I found this speech made by Amazon founder Jeff Bezos to the Princeton Class of 2010. It hits quite close to home.
Here’s the end of it:
(The full thing can be found at http://www.princeton.edu/main/news/archive/S27/52/51O99/index.xml?section )
I was working at a financial firm in New York City with a bunch of very smart people, and I had a brilliant boss that I much admired. I went to my boss and told him I wanted to start a company selling books on the Internet. He took me on a long walk in Central Park, listened carefully to me, and finally said, “That sounds like a really good idea, but it would be an even better idea for someone who didn’t already have a good job.” That logic made some sense to me, and he convinced me to think about it for 48 hours before making a final decision. Seen in that light, it really was a difficult choice, but ultimately, I decided I had to give it a shot. I didn’t think I’d regret trying and failing. And I suspected I would always be haunted by a decision to not try at all. After much consideration, I took the less safe path to follow my passion, and I’m proud of that choice.
Tomorrow, in a very real sense, your life — the life you author from scratch on your own — begins.
How will you use your gifts? What choices will you make?
Will inertia be your guide, or will you follow your passions?
Will you follow dogma, or will you be original?
Will you choose a life of ease, or a life of service and adventure?
Will you wilt under criticism, or will you follow your convictions?
Will you bluff it out when you’re wrong, or will you apologize?
Will you guard your heart against rejection, or will you act when you fall in love?
Will you play it safe, or will you be a little bit swashbuckling?
When it’s tough, will you give up, or will you be relentless?
Will you be a cynic, or will you be a builder?
Will you be clever at the expense of others, or will you be kind?
I will hazard a prediction. When you are 80 years old, and in a quiet moment of reflection narrating for only yourself the most personal version of your life story, the telling that will be most compact and meaningful will be the series of choices you have made. In the end, we are our choices. Build yourself a great story. Thank you and good luck!

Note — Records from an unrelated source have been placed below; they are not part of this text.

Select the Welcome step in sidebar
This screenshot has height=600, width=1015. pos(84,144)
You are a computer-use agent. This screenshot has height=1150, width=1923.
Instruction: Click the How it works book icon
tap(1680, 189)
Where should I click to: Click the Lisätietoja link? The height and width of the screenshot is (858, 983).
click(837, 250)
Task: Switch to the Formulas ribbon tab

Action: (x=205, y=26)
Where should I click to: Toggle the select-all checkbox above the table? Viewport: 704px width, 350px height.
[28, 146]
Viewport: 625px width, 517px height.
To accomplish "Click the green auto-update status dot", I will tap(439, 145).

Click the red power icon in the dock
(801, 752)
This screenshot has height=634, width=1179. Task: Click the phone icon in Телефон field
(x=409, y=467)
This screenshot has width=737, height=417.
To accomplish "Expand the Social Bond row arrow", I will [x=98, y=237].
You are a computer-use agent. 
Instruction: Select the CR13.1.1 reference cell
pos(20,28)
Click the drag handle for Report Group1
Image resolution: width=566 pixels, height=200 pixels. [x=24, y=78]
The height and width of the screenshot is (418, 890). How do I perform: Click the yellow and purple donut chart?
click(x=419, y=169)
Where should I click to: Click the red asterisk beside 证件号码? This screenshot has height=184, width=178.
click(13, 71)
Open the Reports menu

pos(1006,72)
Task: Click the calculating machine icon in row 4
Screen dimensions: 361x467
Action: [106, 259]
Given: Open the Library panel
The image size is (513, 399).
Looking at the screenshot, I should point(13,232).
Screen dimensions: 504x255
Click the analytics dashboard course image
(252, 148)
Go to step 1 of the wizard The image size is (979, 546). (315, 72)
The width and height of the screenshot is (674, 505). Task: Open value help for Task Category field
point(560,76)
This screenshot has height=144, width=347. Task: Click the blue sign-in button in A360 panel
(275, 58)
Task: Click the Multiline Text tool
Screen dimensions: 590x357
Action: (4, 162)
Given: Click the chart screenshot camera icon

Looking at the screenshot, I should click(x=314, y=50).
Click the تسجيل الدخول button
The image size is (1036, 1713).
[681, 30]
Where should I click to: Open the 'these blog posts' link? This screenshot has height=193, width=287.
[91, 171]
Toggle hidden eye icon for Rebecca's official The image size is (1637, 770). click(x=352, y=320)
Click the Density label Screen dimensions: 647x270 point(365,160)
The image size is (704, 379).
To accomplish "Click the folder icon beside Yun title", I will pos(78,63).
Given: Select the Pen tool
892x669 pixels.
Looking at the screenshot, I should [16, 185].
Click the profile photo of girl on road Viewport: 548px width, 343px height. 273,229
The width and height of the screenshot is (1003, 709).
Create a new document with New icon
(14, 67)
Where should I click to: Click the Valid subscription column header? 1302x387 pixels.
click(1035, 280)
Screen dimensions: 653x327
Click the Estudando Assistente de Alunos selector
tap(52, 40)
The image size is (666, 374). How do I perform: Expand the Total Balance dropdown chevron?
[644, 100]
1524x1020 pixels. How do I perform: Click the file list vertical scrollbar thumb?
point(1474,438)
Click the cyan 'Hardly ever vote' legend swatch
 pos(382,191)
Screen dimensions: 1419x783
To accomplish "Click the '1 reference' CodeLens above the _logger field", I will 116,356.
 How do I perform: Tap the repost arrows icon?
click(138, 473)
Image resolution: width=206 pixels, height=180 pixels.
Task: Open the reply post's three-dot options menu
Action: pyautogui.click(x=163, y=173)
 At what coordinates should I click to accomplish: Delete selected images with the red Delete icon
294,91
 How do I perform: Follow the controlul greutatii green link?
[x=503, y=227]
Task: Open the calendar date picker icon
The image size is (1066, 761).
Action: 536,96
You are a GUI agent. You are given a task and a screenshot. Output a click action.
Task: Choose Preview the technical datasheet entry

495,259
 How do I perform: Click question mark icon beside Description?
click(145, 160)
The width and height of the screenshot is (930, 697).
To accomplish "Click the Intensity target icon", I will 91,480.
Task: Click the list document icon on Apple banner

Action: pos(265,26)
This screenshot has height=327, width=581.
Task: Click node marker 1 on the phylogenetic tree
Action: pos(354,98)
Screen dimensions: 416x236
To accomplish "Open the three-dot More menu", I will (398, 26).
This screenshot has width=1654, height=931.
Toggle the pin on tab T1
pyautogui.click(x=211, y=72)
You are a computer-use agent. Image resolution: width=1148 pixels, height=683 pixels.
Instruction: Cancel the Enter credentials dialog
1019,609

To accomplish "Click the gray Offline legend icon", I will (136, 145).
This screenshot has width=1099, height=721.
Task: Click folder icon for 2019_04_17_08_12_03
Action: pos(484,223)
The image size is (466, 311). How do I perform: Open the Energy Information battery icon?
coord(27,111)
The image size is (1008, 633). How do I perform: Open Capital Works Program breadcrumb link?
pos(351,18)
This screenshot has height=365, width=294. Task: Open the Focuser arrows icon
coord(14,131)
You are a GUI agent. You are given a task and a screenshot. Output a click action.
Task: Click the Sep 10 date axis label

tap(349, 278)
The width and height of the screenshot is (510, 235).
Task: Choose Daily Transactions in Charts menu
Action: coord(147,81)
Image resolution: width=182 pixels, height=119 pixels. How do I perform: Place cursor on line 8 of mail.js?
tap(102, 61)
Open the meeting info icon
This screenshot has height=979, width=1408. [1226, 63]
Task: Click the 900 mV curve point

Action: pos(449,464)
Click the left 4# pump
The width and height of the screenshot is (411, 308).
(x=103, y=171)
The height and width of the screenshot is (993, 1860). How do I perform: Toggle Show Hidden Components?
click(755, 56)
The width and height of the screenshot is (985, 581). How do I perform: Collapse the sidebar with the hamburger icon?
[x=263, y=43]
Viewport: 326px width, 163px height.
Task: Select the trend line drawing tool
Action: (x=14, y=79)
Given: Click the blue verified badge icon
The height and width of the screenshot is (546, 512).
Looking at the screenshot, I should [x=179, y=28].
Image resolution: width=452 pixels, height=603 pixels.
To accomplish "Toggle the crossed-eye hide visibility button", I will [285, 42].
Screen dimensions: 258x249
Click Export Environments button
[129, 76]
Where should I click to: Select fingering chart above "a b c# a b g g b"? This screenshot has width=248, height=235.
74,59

Now there is a bit of survivorship bias here. Those that left good paying jobs to start their own ventures and failed, instead of creating multi-billion dollar companies, are unlikely to be invited to make speeches at Princeton. Still, I think Bezos makes a lot of good points. Life does get more enjoyable and interesting if one doesn’t play it safe all the time, and dare to make original choices.
And I have a feeling that those who leave nice jobs to start companies and fail, manage benefit from the experience somehow like succeeding in the next try or taking the career in a new path. I don’t think there are many regretting trying.
Translating this into my own situation, I am already determined to push the real estate venture in Africa until it either becomes much bigger than it is today or fails. (And blog readers will see how it goes!) Even if the venture never provides as much money as my day job, at age 80 I’d rather tell the grandchildren about setting up a real estate company in West Africa than being a mid-level employee at a large corporation.